PRESENTA : LITERATURA
El subte, la escuela, los bares y la cama son algunos escenarios habituales de lectura. Pero hay un sitio que refuerza lo privado del acto de leer: el baño. Ehrenhaus analiza con humor y en primera persona una práctica mayoritariamente masculina, según las estadísticas.
Por ANDRES EHRENHAUS - Escritor. Es autor, entre otros, de “La Seriedad” (Mondadori).
CON HUMOR. Andrés Ehrenhaus analiza una práctica mayoritariamente masculina.
La primera noción física y química del vacío final de la muerte me sobrevino a los cuatro años, creo, sentado de espaldas en el inodoro, a horcajadas, como si el Johnson Bros fuera un caballito de madera con una porción de ese vacío dentro. Vi mi lápida en la tapa y presentí que la cosa iba más o menos en serio.
Los inodoros no están hechos para sentarse al revés, así que alguien, mi madre, quién si no, debió de corregir mi postura. A los cuatro años uno se sienta a vaciar el vientre sin esa privacidad garantizada que requieren los grandes actos de la vida. Recuerdo con diáfana brumosidad que había una inscripción en la lápida, que era blanca, como la mayoría de las caras internas de las tapas de inodoro, y una corona de florecitas alegres rodeaba las letras, pero no podría decir si entonces ya sabía leer o si sólo imaginé el epitafio, que tampoco recuerdo, aunque sé que me puso especialmente triste.
Mirándolo desde la perspectiva actual, me atreveré a aventurar que fue la conciencia parcial, si se quiere, pero sobrecogedora de la negritud de la muerte la que actuó como disparador de mi aprendizaje lector, fomentado quizá por la intuición de que las letras podían llenar algo de ese inefable hueco o, por lo menos, adornarlo con eufemismos hasta que llegase la malhadada hora de zambullirse en él. No sé si alguien estudió la relación entre lectura, existencialismo y esfínteres, pero seguro que hay campo ahí para más de un sesudo trabajo.
En cualquier caso, en cuanto me enderecé o enderezaron, perdí la capacidad de asomarme sin barandas, por así decirlo, a la madre de todas las singularidades y empecé a usar el inodoro como duro banco de lectura. Nada nuevo bajo la luz de neón. Indagando un poco por ahí, resulta, parece ser, que la lectura en el cuarto de baño es una actividad eminentemente masculina. No sorprende. Incluso existen estadísticas que lo corroboran: un tercio de los hombres aseguran llevarse necesariamente lectura al excusado, versus como mucho una quinta parte de las mujeres, lo cual no deja de ser significativo toda vez que también se dice, y otras estadísticas así lo confirman, que hoy en día la lectura es, al menos en términos cuantitativos, uno de los terrenos ganados al hombre por la mujer.

Consigna:
¿Puedes repetir literalmente todo el pasaje del texto sobre la lectura en el baño, desde "CON HUMOR. Andrés" hasta "menos en serio."?

Datos disponibles:
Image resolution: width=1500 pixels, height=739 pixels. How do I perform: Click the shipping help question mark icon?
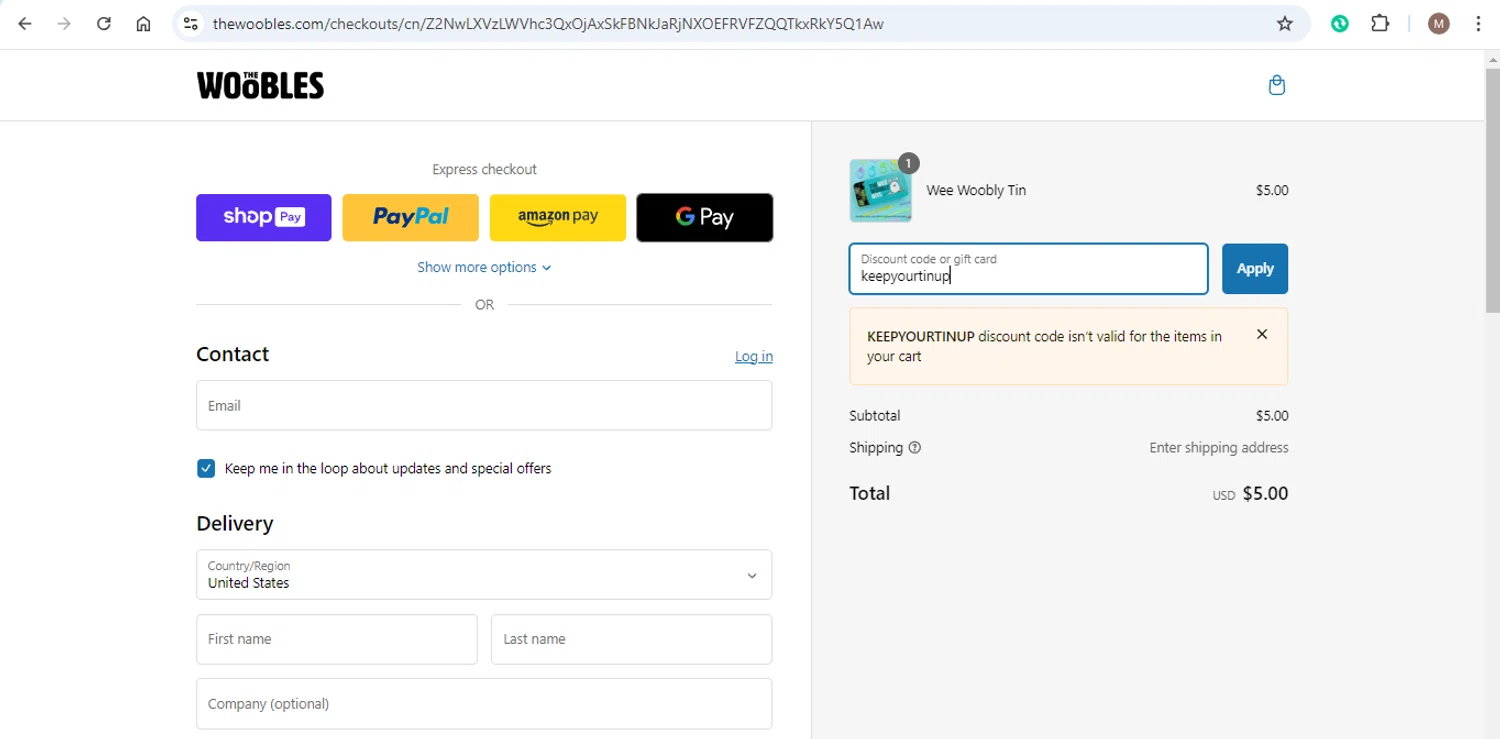(x=914, y=448)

Resultado del ejercicio:
CON HUMOR. Andrés Ehrenhaus analiza una práctica mayoritariamente masculina.
La primera noción física y química del vacío final de la muerte me sobrevino a los cuatro años, creo, sentado de espaldas en el inodoro, a horcajadas, como si el Johnson Bros fuera un caballito de madera con una porción de ese vacío dentro. Vi mi lápida en la tapa y presentí que la cosa iba más o menos en serio.